Proponents of the keto diet will maintain that it can be used for the treatment of obesity and diabetes. But, is it safe? Does the risk of taking on a new diet with safety concerns justify the loss of a few or more pounds? It might if you are so obese or diabetic that you suffer from complications of those diseases, as almost anything will be better than suffering a heart attack or an amputation from diabetes. But perhaps not if you don’t have those comorbidities.
One of my concerns is the unnaturally high amount of fat consumed to maintain ketosis. If the diet had another name, it would be called “the fat diet” as 70-80 percent of calories per day come from fat. The only native population eating this much fat were the Inuit, who were forced to subsist on blubber out of necessity. And perhaps because of the high amounts of saturated and trans fats consumed, the Inuit experienced – despite popular misconceptions – a higher rate of heart disease, strokes, and death compared to non-Inuit and Western populations. The opportunity cost of not eating fruits, vegetables, and complex carbohydrates may have also contributed to their heightened risk.
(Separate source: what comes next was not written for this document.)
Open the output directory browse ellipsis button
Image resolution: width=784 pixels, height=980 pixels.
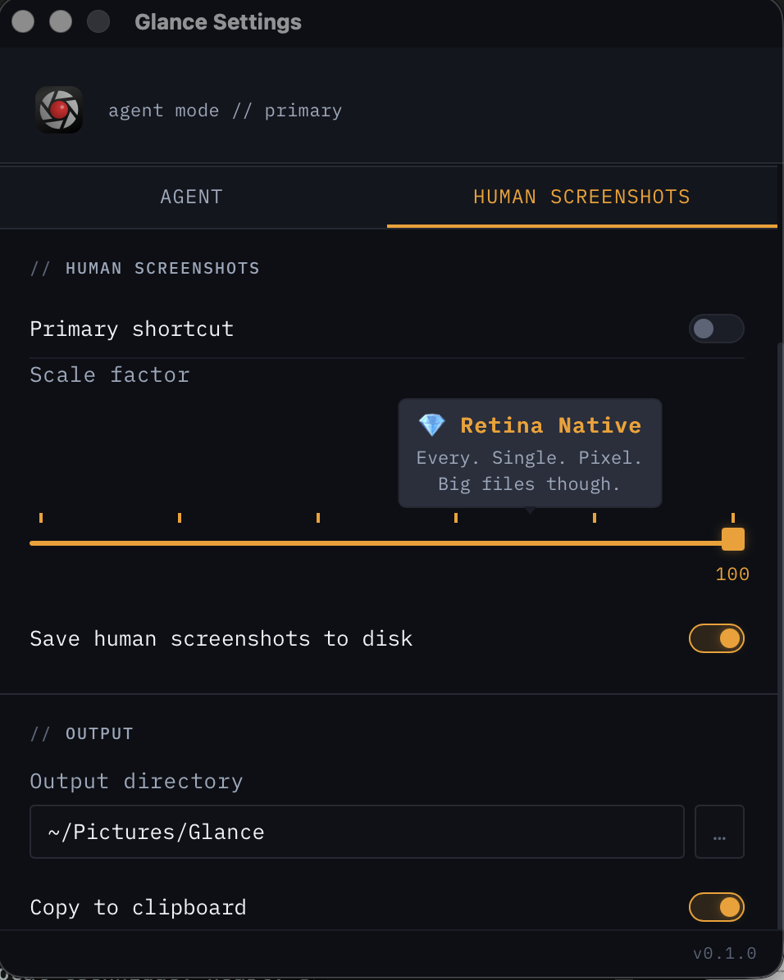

Currently, there is no long-term data on the safety of the keto diet in adults. The keto diet may not be worth pursuing, even for diabetics or the obese, if we are mortgaging those diseases for higher rates of heart disease or colon cancer, a possibility given the low amounts of fiber consumed on these diets. More, we already know that the diet has not been without consequence for pediatric patients treated with it for refractory epilepsy, which has been ongoing since the 1920s.
From this population, children have developed kidney stones, acidosis, fractures and stunted growth. At the more serious end of the spectrum, children on the diet have died from arrhythmias arising from selenium deficiency and pancreatitis. The possibility of these side effects and possibly others yet to be discovered may tilt the diet out of favor.
However, deliberation over the keto diet or other low-carb diets is often omitted for the purposes of a near-Machiavellian attainment of weight loss or some other health goal. Before embarking on a diet with known adverse effects in children, uncertain long-term safety in adults, and equivocal benefits when compared to other dietary strategies, both patients and physicians alike would behoove themselves to remember that diabetes and obesity are not a product of ketone deficiency but the symptom of caloric excess, dietary indiscretion, and torpor. Let food be thy medicine – but not if it involves a Faustian bargain of your health.